For a prime ideal $\def\p{\mathfrak{p}}\p\subset A$ and a ring map $A\to B$, what is $B_\p/\p B_\p$? Can $\mathfrak{p}$ be a prime ideal of $B$?
I'm studying Gortz, Algebraic Geometry 1, p. 351 Lemma 12.74
In the underlined statement, what $\operatorname{Spec}B_\mathfrak{p}/\mathfrak{p}B_\mathfrak{p}$? $\mathfrak{p}$ can be a prime ideal of $B$? In general, prime ideal of a subring need not be a prime ideal of the ambient ring. In case of 'integrally closed subring', or "$B$ is of the form $A[b]$", can it be possible?

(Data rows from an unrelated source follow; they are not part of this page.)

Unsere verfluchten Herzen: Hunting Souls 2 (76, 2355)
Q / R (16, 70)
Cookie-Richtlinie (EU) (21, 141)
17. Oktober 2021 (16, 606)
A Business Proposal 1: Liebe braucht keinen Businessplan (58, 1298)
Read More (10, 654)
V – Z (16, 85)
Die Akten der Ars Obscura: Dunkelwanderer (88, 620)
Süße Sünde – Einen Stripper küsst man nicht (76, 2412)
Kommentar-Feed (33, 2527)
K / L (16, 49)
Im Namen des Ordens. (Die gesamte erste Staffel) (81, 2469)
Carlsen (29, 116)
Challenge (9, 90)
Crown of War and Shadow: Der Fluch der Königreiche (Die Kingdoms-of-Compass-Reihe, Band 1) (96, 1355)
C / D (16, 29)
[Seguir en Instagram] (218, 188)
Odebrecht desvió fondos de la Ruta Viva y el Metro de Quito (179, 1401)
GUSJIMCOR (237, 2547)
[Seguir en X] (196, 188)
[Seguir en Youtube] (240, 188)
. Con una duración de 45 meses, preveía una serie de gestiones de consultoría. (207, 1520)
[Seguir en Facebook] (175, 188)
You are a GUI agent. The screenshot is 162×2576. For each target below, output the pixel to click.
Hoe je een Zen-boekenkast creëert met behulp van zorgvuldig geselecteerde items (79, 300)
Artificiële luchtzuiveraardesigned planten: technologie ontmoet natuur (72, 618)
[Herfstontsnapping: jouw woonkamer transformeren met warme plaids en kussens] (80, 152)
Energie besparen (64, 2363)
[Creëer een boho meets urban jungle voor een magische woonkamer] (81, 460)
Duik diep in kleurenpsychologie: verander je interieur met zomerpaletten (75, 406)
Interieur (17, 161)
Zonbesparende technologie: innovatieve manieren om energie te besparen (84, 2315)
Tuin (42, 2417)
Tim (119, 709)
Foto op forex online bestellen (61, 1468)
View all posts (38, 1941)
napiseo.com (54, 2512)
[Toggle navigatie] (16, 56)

If so, how can we deduce $f^{-1}(y) \cong X \times_{Y} \operatorname{Spec}k(y) \cong \operatorname{Spec}(B\otimes _Ak(y))\cong \operatorname{Spec}(B\otimes_AA_{\mathfrak{p}}/\mathfrak{p}A_\mathfrak{p}) \cong \operatorname{Spec}(B_\mathfrak{p}/\mathfrak{p}B_\mathfrak{p})$ (the last step)?
Given a prime ideal $\mathfrak{p}\subset A$, for any $A$-module $M$ we can define $M_\mathfrak{p}=M\otimes_A A_\mathfrak{p}$ to be the localization of $M$ at $\mathfrak{p}$. Since a ring map $A\to B$ makes $B$ in to an $A$-module (even an $A$-algebra), $B_\mathfrak{p}$ is just $B\otimes_A A_\mathfrak{p}$.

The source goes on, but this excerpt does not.